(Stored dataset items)
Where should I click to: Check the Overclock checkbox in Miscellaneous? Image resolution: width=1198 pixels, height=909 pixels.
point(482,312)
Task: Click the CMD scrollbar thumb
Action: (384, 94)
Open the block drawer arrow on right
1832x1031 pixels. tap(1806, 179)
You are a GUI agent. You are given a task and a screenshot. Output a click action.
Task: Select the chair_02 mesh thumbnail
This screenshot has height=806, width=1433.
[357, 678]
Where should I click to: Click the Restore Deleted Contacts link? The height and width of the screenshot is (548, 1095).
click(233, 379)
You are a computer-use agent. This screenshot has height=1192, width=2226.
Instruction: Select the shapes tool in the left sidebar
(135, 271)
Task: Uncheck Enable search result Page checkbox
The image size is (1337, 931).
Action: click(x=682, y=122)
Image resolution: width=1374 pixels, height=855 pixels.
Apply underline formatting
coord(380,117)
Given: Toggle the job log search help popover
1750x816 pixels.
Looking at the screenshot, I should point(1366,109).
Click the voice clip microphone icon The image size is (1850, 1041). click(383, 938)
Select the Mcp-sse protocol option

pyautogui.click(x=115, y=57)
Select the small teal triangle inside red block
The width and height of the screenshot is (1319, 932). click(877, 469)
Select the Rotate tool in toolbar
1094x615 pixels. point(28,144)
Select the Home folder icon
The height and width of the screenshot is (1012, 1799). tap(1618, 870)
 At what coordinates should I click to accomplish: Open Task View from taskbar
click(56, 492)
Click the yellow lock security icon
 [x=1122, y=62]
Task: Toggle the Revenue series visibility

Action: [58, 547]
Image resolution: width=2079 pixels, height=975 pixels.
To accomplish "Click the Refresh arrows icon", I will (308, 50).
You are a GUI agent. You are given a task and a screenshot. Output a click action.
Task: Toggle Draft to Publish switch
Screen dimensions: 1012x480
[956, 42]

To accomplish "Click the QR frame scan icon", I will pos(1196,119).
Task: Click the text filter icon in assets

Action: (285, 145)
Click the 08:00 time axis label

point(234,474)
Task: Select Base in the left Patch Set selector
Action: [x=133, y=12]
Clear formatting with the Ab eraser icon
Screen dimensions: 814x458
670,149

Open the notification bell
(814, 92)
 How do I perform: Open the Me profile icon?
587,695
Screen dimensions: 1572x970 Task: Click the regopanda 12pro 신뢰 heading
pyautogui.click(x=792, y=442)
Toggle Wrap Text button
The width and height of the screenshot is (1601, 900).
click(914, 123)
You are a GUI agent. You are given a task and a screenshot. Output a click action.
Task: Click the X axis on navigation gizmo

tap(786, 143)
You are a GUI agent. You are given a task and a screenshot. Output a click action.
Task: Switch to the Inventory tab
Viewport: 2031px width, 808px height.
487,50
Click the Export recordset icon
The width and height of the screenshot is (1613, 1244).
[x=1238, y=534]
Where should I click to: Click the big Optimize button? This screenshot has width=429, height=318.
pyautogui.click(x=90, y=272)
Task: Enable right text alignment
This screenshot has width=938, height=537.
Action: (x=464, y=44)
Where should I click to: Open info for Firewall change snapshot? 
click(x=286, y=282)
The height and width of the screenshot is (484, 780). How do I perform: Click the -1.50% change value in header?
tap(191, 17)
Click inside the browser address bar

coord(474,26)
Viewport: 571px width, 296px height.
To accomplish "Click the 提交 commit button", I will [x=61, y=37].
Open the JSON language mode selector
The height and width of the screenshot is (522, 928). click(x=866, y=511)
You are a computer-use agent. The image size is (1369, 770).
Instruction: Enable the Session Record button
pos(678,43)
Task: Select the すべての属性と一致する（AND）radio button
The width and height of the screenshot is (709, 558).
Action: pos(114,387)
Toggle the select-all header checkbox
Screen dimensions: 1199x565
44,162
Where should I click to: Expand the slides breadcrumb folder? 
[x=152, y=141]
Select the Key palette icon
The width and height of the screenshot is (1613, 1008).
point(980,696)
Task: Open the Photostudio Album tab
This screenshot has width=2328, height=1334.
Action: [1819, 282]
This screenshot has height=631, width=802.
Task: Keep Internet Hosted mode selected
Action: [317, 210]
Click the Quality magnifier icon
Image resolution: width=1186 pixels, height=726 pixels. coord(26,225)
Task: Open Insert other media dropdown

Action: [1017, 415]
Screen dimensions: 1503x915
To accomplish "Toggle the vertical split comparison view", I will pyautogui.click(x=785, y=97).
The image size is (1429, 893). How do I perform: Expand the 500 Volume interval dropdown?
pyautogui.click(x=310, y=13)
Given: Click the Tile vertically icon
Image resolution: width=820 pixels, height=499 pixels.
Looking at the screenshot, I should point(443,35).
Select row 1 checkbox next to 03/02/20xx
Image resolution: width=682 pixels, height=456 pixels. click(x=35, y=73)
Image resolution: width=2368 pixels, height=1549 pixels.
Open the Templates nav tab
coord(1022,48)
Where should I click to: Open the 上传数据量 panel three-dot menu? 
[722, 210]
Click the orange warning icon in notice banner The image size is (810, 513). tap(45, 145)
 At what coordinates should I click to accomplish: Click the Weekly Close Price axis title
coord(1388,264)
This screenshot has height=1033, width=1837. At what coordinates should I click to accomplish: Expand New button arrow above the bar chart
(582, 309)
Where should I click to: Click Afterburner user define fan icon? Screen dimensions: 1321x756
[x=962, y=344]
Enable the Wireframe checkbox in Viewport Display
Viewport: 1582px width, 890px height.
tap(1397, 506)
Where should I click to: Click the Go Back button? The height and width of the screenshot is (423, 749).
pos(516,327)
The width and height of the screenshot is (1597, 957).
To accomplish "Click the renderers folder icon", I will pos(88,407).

What is being asked>
Output the records again in full. Keep every character as written.

Solution to this task>
Where should I click to: Check the Overclock checkbox in Miscellaneous? Image resolution: width=1198 pixels, height=909 pixels.
point(482,312)
Task: Click the CMD scrollbar thumb
Action: (384, 94)
Open the block drawer arrow on right
1832x1031 pixels. tap(1806, 179)
You are a GUI agent. You are given a task and a screenshot. Output a click action.
Task: Select the chair_02 mesh thumbnail
This screenshot has height=806, width=1433.
[357, 678]
Where should I click to: Click the Restore Deleted Contacts link? The height and width of the screenshot is (548, 1095).
click(233, 379)
You are a computer-use agent. This screenshot has height=1192, width=2226.
Instruction: Select the shapes tool in the left sidebar
(135, 271)
Task: Uncheck Enable search result Page checkbox
The image size is (1337, 931).
Action: click(x=682, y=122)
Image resolution: width=1374 pixels, height=855 pixels.
Apply underline formatting
coord(380,117)
Given: Toggle the job log search help popover
1750x816 pixels.
Looking at the screenshot, I should point(1366,109).
Click the voice clip microphone icon The image size is (1850, 1041). click(383, 938)
Select the Mcp-sse protocol option

pyautogui.click(x=115, y=57)
Select the small teal triangle inside red block
The width and height of the screenshot is (1319, 932). click(877, 469)
Select the Rotate tool in toolbar
1094x615 pixels. point(28,144)
Select the Home folder icon
The height and width of the screenshot is (1012, 1799). tap(1618, 870)
 At what coordinates should I click to accomplish: Open Task View from taskbar
click(56, 492)
Click the yellow lock security icon
 [x=1122, y=62]
Task: Toggle the Revenue series visibility

Action: [58, 547]
Image resolution: width=2079 pixels, height=975 pixels.
To accomplish "Click the Refresh arrows icon", I will (308, 50).
You are a GUI agent. You are given a task and a screenshot. Output a click action.
Task: Toggle Draft to Publish switch
Screen dimensions: 1012x480
[956, 42]

To accomplish "Click the QR frame scan icon", I will pos(1196,119).
Task: Click the text filter icon in assets

Action: (285, 145)
Click the 08:00 time axis label

point(234,474)
Task: Select Base in the left Patch Set selector
Action: [x=133, y=12]
Clear formatting with the Ab eraser icon
Screen dimensions: 814x458
670,149

Open the notification bell
(814, 92)
 How do I perform: Open the Me profile icon?
587,695
Screen dimensions: 1572x970 Task: Click the regopanda 12pro 신뢰 heading
pyautogui.click(x=792, y=442)
Toggle Wrap Text button
The width and height of the screenshot is (1601, 900).
click(914, 123)
You are a GUI agent. You are given a task and a screenshot. Output a click action.
Task: Click the X axis on navigation gizmo

tap(786, 143)
You are a GUI agent. You are given a task and a screenshot. Output a click action.
Task: Switch to the Inventory tab
Viewport: 2031px width, 808px height.
487,50
Click the Export recordset icon
The width and height of the screenshot is (1613, 1244).
[x=1238, y=534]
Where should I click to: Click the big Optimize button? This screenshot has width=429, height=318.
pyautogui.click(x=90, y=272)
Task: Enable right text alignment
This screenshot has width=938, height=537.
Action: (x=464, y=44)
Where should I click to: Open info for Firewall change snapshot? 
click(x=286, y=282)
The height and width of the screenshot is (484, 780). How do I perform: Click the -1.50% change value in header?
tap(191, 17)
Click inside the browser address bar

coord(474,26)
Viewport: 571px width, 296px height.
To accomplish "Click the 提交 commit button", I will [x=61, y=37].
Open the JSON language mode selector
The height and width of the screenshot is (522, 928). click(x=866, y=511)
You are a computer-use agent. The image size is (1369, 770).
Instruction: Enable the Session Record button
pos(678,43)
Task: Select the すべての属性と一致する（AND）radio button
The width and height of the screenshot is (709, 558).
Action: pos(114,387)
Toggle the select-all header checkbox
Screen dimensions: 1199x565
44,162
Where should I click to: Expand the slides breadcrumb folder? 
[x=152, y=141]
Select the Key palette icon
The width and height of the screenshot is (1613, 1008).
point(980,696)
Task: Open the Photostudio Album tab
This screenshot has width=2328, height=1334.
Action: [1819, 282]
This screenshot has height=631, width=802.
Task: Keep Internet Hosted mode selected
Action: [317, 210]
Click the Quality magnifier icon
Image resolution: width=1186 pixels, height=726 pixels. coord(26,225)
Task: Open Insert other media dropdown

Action: [1017, 415]
Screen dimensions: 1503x915
To accomplish "Toggle the vertical split comparison view", I will pyautogui.click(x=785, y=97).
The image size is (1429, 893). How do I perform: Expand the 500 Volume interval dropdown?
pyautogui.click(x=310, y=13)
Given: Click the Tile vertically icon
Image resolution: width=820 pixels, height=499 pixels.
Looking at the screenshot, I should point(443,35).
Select row 1 checkbox next to 03/02/20xx
Image resolution: width=682 pixels, height=456 pixels. click(x=35, y=73)
Image resolution: width=2368 pixels, height=1549 pixels.
Open the Templates nav tab
coord(1022,48)
Where should I click to: Open the 上传数据量 panel three-dot menu? 
[722, 210]
Click the orange warning icon in notice banner The image size is (810, 513). tap(45, 145)
 At what coordinates should I click to accomplish: Click the Weekly Close Price axis title
coord(1388,264)
This screenshot has height=1033, width=1837. At what coordinates should I click to accomplish: Expand New button arrow above the bar chart
(582, 309)
Where should I click to: Click Afterburner user define fan icon? Screen dimensions: 1321x756
[x=962, y=344]
Enable the Wireframe checkbox in Viewport Display
Viewport: 1582px width, 890px height.
tap(1397, 506)
Where should I click to: Click the Go Back button? The height and width of the screenshot is (423, 749).
pos(516,327)
The width and height of the screenshot is (1597, 957).
To accomplish "Click the renderers folder icon", I will pos(88,407).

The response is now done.